───── Список записей ─────

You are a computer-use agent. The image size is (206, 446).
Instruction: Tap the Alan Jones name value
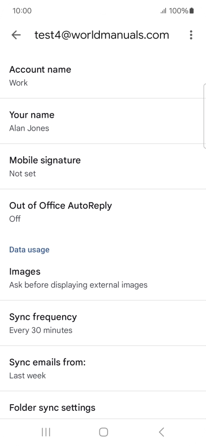pyautogui.click(x=29, y=128)
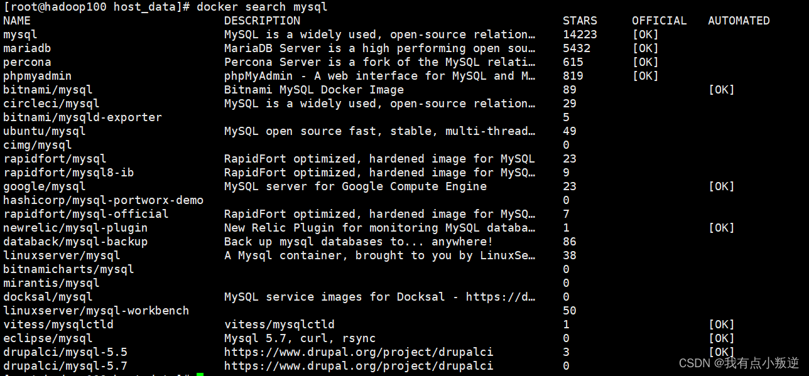The image size is (809, 376).
Task: Click the AUTOMATED column header
Action: (x=739, y=21)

─────

Короткое задание
Перепишите дословно все записи, приведённые выше. Изображения в ответ не включайте.

Ответ
You are a computer-use agent. The image size is (206, 446).
Instruction: Tap the Alan Jones name value
pyautogui.click(x=29, y=128)
The image size is (809, 376).
Task: Click the AUTOMATED column header
Action: (x=739, y=21)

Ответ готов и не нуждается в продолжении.